Would you transcribe each of the entries exactly, with nothing added or dropped?

┄┄┄┄┄┄┄┄┄┄┄┄┄┄┄┄┄┄┄┄

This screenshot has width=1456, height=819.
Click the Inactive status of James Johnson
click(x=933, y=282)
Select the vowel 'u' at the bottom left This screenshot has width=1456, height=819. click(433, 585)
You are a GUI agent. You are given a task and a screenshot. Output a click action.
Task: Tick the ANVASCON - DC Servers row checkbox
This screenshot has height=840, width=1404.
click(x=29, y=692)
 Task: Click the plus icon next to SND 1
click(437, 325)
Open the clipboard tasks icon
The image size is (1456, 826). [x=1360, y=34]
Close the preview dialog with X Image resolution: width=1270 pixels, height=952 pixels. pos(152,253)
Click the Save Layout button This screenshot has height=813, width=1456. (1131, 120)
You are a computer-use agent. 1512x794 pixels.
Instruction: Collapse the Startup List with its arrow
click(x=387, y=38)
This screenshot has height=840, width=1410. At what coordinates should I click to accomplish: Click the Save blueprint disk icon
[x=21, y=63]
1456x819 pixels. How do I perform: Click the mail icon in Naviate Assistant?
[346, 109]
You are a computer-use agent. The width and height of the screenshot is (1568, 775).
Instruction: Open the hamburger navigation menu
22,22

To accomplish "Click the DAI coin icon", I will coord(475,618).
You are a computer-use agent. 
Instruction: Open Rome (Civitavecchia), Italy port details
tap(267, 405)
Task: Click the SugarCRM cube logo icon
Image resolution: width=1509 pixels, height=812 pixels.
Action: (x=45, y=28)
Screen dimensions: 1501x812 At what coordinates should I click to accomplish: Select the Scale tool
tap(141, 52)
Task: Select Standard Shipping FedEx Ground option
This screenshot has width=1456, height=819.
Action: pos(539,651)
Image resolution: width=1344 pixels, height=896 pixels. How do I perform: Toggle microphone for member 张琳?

┄┄┄┄┄┄┄┄┄┄┄┄┄┄┄┄┄┄┄┄

→ **EXPECTED ANSWER**
This screenshot has width=1456, height=819.
Click the Inactive status of James Johnson
click(x=933, y=282)
Select the vowel 'u' at the bottom left This screenshot has width=1456, height=819. click(433, 585)
You are a GUI agent. You are given a task and a screenshot. Output a click action.
Task: Tick the ANVASCON - DC Servers row checkbox
This screenshot has height=840, width=1404.
click(x=29, y=692)
 Task: Click the plus icon next to SND 1
click(437, 325)
Open the clipboard tasks icon
The image size is (1456, 826). [x=1360, y=34]
Close the preview dialog with X Image resolution: width=1270 pixels, height=952 pixels. pos(152,253)
Click the Save Layout button This screenshot has height=813, width=1456. (1131, 120)
You are a computer-use agent. 1512x794 pixels.
Instruction: Collapse the Startup List with its arrow
click(x=387, y=38)
This screenshot has height=840, width=1410. At what coordinates should I click to accomplish: Click the Save blueprint disk icon
[x=21, y=63]
1456x819 pixels. How do I perform: Click the mail icon in Naviate Assistant?
[346, 109]
You are a computer-use agent. The width and height of the screenshot is (1568, 775).
Instruction: Open the hamburger navigation menu
22,22

To accomplish "Click the DAI coin icon", I will coord(475,618).
You are a computer-use agent. 
Instruction: Open Rome (Civitavecchia), Italy port details
tap(267, 405)
Task: Click the SugarCRM cube logo icon
Image resolution: width=1509 pixels, height=812 pixels.
Action: (x=45, y=28)
Screen dimensions: 1501x812 At what coordinates should I click to accomplish: Select the Scale tool
tap(141, 52)
Task: Select Standard Shipping FedEx Ground option
This screenshot has width=1456, height=819.
Action: pos(539,651)
Image resolution: width=1344 pixels, height=896 pixels. How do I perform: Toggle microphone for member 张琳?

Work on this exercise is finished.